In considering the contractual position, the FTT considered the legal position between the taxpayer and the temp on the one hand and the temp and the client on the other. A key factor was the obligation of the taxpayer to pay the temp even if the client did not pay the taxpayer. This meant that the client received workers who would carry out the assignments but to whom it had no responsibilities such as the payment of wages. In the FTT’s view, the temp owed a legal obligation to the taxpayer to carry out the assignment and the taxpayer owed the temp a legal obligation to pay the temp for the work he carried out. At the same time the taxpayer owed the client a legal obligation to have the work carried out by the temp and the client owed the taxpayer a legal obligation to pay for that work.
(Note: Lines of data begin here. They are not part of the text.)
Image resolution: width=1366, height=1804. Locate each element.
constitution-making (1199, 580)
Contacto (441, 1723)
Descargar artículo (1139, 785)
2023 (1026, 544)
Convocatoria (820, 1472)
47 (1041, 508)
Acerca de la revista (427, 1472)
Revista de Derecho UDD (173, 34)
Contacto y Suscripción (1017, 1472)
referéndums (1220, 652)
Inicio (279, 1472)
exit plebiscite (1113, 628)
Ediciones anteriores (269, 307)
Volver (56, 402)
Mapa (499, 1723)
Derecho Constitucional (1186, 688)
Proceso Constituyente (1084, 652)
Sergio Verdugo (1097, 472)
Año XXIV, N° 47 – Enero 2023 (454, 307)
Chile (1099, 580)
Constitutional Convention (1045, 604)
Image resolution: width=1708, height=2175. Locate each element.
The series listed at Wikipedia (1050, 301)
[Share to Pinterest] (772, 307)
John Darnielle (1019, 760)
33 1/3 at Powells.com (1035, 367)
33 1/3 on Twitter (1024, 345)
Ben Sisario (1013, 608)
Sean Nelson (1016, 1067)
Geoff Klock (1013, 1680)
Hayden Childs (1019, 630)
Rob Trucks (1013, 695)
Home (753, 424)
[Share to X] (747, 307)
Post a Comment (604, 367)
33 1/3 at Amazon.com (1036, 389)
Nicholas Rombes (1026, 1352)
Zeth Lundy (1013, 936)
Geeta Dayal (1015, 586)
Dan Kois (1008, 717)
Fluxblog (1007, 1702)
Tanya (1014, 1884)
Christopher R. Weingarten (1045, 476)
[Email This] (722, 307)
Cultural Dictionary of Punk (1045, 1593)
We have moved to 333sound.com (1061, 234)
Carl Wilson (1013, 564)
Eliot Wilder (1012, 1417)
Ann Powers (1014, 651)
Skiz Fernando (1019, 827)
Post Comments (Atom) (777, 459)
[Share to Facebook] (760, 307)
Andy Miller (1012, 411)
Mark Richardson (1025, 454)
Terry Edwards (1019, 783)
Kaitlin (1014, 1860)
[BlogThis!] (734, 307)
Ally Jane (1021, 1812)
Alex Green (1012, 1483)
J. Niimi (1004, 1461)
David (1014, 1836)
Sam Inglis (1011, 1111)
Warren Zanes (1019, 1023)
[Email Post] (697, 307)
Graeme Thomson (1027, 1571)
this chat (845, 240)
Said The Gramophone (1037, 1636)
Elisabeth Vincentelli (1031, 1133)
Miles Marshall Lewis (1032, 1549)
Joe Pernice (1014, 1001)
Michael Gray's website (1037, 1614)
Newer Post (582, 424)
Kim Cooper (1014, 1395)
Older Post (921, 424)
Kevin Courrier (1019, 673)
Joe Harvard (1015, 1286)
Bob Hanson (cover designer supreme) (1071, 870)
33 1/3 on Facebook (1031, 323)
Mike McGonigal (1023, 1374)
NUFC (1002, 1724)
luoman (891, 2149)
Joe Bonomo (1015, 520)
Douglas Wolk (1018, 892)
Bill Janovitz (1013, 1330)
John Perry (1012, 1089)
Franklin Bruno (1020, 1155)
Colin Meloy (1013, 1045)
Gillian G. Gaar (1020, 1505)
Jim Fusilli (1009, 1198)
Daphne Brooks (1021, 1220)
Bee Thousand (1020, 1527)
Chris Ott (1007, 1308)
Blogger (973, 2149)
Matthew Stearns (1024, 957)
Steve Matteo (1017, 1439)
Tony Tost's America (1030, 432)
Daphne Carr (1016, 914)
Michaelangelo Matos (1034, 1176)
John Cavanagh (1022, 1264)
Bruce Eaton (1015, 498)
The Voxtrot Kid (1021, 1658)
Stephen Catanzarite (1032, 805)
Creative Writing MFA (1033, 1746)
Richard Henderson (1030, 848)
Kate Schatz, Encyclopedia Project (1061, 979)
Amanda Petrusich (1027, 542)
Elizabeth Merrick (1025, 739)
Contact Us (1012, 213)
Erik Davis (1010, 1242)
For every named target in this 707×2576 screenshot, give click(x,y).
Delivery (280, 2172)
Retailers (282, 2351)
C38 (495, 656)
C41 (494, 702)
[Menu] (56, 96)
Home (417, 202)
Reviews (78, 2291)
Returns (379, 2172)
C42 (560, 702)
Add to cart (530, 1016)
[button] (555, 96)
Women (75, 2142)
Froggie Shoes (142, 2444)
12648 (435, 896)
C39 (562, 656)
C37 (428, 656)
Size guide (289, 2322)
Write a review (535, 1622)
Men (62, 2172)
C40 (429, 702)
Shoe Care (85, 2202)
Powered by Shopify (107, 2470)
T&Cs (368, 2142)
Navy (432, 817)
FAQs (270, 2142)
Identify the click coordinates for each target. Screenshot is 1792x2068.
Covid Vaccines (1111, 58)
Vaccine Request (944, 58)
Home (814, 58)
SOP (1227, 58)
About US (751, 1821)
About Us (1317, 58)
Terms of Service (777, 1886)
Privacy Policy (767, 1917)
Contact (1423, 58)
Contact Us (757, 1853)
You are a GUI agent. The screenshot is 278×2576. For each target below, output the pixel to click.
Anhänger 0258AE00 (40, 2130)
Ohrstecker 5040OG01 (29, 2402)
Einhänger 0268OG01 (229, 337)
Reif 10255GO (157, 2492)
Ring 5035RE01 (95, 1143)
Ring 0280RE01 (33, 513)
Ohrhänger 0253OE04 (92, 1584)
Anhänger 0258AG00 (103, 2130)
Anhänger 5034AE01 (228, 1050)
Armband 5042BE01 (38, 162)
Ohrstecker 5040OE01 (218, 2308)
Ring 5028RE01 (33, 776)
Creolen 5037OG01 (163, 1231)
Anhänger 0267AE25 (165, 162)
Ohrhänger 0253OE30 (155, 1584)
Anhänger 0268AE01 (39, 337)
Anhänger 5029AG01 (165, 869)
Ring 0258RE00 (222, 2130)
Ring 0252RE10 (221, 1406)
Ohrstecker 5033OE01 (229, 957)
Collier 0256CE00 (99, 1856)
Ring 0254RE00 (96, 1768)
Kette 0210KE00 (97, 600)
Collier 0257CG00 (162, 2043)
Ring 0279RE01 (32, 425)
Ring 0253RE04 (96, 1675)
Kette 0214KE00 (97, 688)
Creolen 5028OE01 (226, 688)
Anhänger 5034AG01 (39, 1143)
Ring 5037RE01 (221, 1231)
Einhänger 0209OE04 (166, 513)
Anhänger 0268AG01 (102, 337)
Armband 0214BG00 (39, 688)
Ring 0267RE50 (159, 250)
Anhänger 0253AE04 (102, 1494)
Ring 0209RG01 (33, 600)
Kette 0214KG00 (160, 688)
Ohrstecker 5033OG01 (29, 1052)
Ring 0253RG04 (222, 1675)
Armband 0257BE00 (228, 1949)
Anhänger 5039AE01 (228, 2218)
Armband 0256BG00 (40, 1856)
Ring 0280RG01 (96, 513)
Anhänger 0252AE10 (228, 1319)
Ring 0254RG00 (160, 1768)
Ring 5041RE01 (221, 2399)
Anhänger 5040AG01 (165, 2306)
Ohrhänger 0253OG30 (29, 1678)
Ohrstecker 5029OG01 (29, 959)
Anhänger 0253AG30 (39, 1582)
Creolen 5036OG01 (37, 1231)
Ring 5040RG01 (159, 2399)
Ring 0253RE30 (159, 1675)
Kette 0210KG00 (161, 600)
The FTT emphasised that the contractual position was not determinative of by and to whom supplies were made for VAT purposes. To determine the correct VAT treatment, the FTT considered relevant case law on the VAT treatment of tripartite arrangements and the impact of “economic realities” of the arrangements. The key question was whether the “economic realities” of the arrangements meant the contracts did not reflect the VAT supply.

The FTT considered the Reed Employment case but rejected the reasoning of the FTT in that case. The FTT also considered Redrow [1999] UKHL 4, Loyalty Management C-53/09, LMUK/ Amia [2013] UKSC 15, Baxi Group Ltd C-55/09, WHA [2013] UKSC 24 and Airtours Holidays Transport Ltd [2014] EWCA Civ 1033.

From the case law, the FTT identified the following two principles:

  • if B agrees to pay A to provide goods or services to C, and C agrees with B to pay for those goods or services, then the Redrow approach applies and the recipient is determined according to who provides the consideration
  • however, where a Redrow analysis does not lead to tax on final consumption (where A makes a supply to B, but B does not on-supply to C) then applying Baxi/WHA, economic reality requires the supply to be seen as made to the final consumer.

The FTT held that the taxpayer’s case fell within 1 above and so applying the Redrow approach, the taxpayer was the recipient and had to account to HMRC for VAT on the full fees received from clients.


The FTT chose not to follow the decision of a differently constituted FTT in Reed Employment. Given the disparity between the two decisions, further appeals seem likely in order to clarify the VAT treatment of such taxpayers.